In 2016, he donated $200 million to the University of Southern California to establish an oncology research center. More recently, he announced that a significant portion of his wealth would be channeled into the Ellison Institute of Technology, founded in collaboration with Oxford University, focusing on research in medicine, sustainable agriculture, and clean energy. On social media, he wrote: “Our goal is to design a new generation of life-saving medicines, build efficient agricultural systems, and develop renewable, sustainable energies.”
On the political stage, Ellison remains a constant presence. For decades, he has supported the Republican Party and has significantly funded conservative candidates and initiatives. In 2015, he financed Marco Rubio’s presidential campaign, and in 2022, he donated $15 million to Senator Tim Scott’s Super PAC. In January 2025, he appeared at the White House alongside CEOs Masayoshi Son of SoftBank and Sam Altman of OpenAI to announce an ambitious project for a global AI data center network worth $500 billion.
The expansion of the Ellison empire: from databases to Hollywood
Ellison’s wealth isn’t confined to his personal fortune. His son, David Ellison, recently orchestrated the acquisition of Paramount Global, the parent company of CBS and MTV, for $8 billion, with $6 billion coming from family funds.
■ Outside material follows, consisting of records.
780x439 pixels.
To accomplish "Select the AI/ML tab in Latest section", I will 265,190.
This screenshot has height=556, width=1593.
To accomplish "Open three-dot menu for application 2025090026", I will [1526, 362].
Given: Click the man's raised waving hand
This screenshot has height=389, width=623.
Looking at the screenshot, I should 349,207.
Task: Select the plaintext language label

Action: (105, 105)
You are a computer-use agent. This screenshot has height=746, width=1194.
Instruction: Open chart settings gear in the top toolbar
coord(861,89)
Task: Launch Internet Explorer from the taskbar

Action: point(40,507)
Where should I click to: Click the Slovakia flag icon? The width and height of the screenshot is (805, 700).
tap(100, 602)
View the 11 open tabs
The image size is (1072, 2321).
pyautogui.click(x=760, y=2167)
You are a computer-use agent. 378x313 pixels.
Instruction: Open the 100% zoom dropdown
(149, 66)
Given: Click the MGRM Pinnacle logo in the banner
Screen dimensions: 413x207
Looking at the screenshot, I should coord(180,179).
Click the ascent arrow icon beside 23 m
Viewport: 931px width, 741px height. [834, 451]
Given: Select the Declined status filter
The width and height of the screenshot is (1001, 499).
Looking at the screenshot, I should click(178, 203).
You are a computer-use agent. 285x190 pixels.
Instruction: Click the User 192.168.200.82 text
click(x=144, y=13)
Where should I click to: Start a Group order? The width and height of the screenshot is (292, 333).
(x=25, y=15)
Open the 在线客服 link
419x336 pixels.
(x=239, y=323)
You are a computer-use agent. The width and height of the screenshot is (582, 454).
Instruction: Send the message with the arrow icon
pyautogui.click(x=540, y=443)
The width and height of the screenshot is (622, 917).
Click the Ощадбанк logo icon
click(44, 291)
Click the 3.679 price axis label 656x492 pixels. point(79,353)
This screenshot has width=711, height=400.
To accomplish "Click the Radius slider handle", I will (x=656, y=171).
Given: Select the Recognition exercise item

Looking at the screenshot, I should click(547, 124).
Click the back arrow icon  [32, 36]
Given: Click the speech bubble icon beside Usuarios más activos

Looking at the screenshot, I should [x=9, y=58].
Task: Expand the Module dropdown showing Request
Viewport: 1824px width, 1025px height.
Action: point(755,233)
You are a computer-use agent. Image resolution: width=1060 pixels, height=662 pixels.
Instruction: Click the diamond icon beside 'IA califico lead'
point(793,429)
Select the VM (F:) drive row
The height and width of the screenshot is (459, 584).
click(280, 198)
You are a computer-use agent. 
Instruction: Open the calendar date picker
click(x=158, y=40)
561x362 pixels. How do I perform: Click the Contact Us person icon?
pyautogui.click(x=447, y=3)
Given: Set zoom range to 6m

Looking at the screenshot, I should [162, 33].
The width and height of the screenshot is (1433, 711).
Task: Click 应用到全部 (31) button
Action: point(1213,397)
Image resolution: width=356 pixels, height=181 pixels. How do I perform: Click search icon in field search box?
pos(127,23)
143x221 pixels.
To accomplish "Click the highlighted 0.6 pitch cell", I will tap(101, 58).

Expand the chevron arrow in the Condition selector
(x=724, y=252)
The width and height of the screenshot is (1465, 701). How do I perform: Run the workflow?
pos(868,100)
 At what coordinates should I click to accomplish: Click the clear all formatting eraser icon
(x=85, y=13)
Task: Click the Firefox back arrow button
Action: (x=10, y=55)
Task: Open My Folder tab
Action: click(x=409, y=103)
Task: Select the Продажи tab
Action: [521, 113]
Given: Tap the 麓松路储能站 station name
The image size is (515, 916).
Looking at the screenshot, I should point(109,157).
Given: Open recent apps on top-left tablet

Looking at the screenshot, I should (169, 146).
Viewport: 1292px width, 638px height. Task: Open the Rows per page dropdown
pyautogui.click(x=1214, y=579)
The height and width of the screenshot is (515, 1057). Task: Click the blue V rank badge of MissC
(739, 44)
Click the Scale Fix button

This move marks the official entry of the Ellison dynasty into Hollywood. While the father dominates Silicon Valley and global tech infrastructure, the son expands the family influence into entertainment and media. Two generations building a cross-sector empire capable of operating simultaneously in technology, data, and content.
Conclusion: When the “dinosaurs” teach the “young talents”
At the dawn of 2026, Larry Ellison represents a rare phenomenon in modern entrepreneurial history: the survivor who not only endures but triumphs. Starting from a CIA contract and $2,000 initial investment, he built a global database conglomerate and, with strategic vision, secured a leading position in the AI era—what many call a spectacular “late comeback.”
At 81, Ellison continues to embody the spirit of that boy who dropped out of college, moved to Berkeley, and refused compromises. Wealth, power, marriages, sports, and philanthropy—his life has never lacked topics and has always stayed at the center of attention. He is the old “nonconformist” of Silicon Valley: stubborn, combative, never willing to settle for mediocrity.
The throne of the world’s richest may yet change hands in future market dynamics. But for now, Larry Ellison has unequivocally shown the world that, in an age where AI is reshaping everything it touches, the legend of the old guard’s tech giants is far from over. In fact, it might just be beginning its most significant chapter.